For Christians, therefore - in the environment of today - it is not necessarily enough merely to have people believe and therefore take seriously the traditional arguments in favour of marriage and family.

Because even if people do believe and believe these arguments, they are not very strong arguments as compared with the powerful incentives of the societal situation working against them.


To recapitulate - the reasons for making marriage and family the focus of earthly life need to be strong enough to justify what will be perceived as numerous sacrifices of worldly goods. In fact, since marriage ought normally to be by the early twenties, young Christians are being asked to take a very different life-path than their contemporaries - and this especially applies to women, and especially intelligent women.

Intelligent women are being asked not to place college and job at the centre, but to constrain and even forgo these opportunities in so far as they conflict with the M&F imperative - to do this, reasons must be strong.

Even if intelligent women do - for a while - follow the mainstream path in relation to college and careers - they are being asked to forgo the mainstream 'recreational lifestyle' - the lifestyle focused on sex and relationships, fashion and gossip, parties and travel, getting attention and participating in emotional psychodramas - which lifestyle is the near exclusive focus of life among modern young women outwith the realms of education and career - and the staple of fiction, news, soaps and the mass media generally.


So the question boils down to this: what kind of a thing, what kind of ideal of marriage and children might in principle make it worthwhile for able and intelligent young women to forgo almost the whole life and lifestyle package of secular modernism, and instead opt for an extremely different (and socially disvalued) alternative path?

Given the lack of any guarantee and the probability of falling short and failing - the hoped for ideal of marriage and family must be commensurately stronger:


The ideal married union must be more powerful, more intense and more enduring than mere companionship until death; the hopes in relation to children must be more profound than mere genetic replication, and hopes for their future of greater significance than 'mere' health, happiness and fertility.

This is what is needed: a way of presenting marriage and family as not just the highest available Christian path; but a Christian path potentially of intense and permanent significance - one which it is well worth having as the focus of earthly life.


That's the theory - but how plausible is it to make such vast claims for the ideal state of marriage and family - above and beyond the explicit claims of mainstream traditional churches?

Is it just made-up, wishful thinking, pie in the sky?

The answer is that it is very plausible in the sense that there are significant numbers of people for whom this ideal is a matter of personal reality and observation; albeit, like all ideals, only known temporarily and glimpsed imperfectly.

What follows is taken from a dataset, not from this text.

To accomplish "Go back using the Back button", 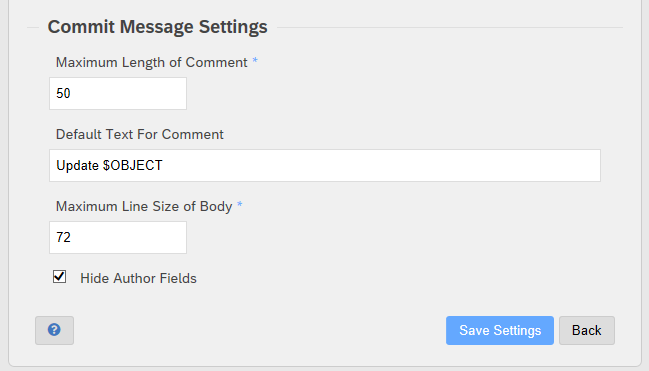I will point(587,330).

So there are people who can put their hands upon their hearts, and say with a certainty borne of direct experiential knowledge, that this extraordinarily elevated view of marriage and family is both possible and true.

Not all such people are Christians, not by any means; but those who are Christians may find themselves in the regrettable position of being unable to explain their deepest and most convincing 'intimations of immortality' (or intuitions of Heaven) in terms of their Christian faith - but must instead regard their most powerful life experiences un-Christian or non-Christian, and may indeed come to disregard and undervalue them.

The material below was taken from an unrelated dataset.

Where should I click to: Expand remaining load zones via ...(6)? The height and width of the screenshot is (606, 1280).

What is needed is to conceptualize - simply and clearly and powerfully - the best experiences of marriage and family in a fully Christian context, so that young Christians planning their lives can be influenced by the truths known by older generations of Christians.

So they can recognize that the sacrifices are potentially worthwhile, because it is a matter of personal experience and certain knowledge that in many people's lives nothing on earth can exceed the rewards of marriage and family.

That is a fact; what I am saying is that the fact needs to be made explicable to Christians.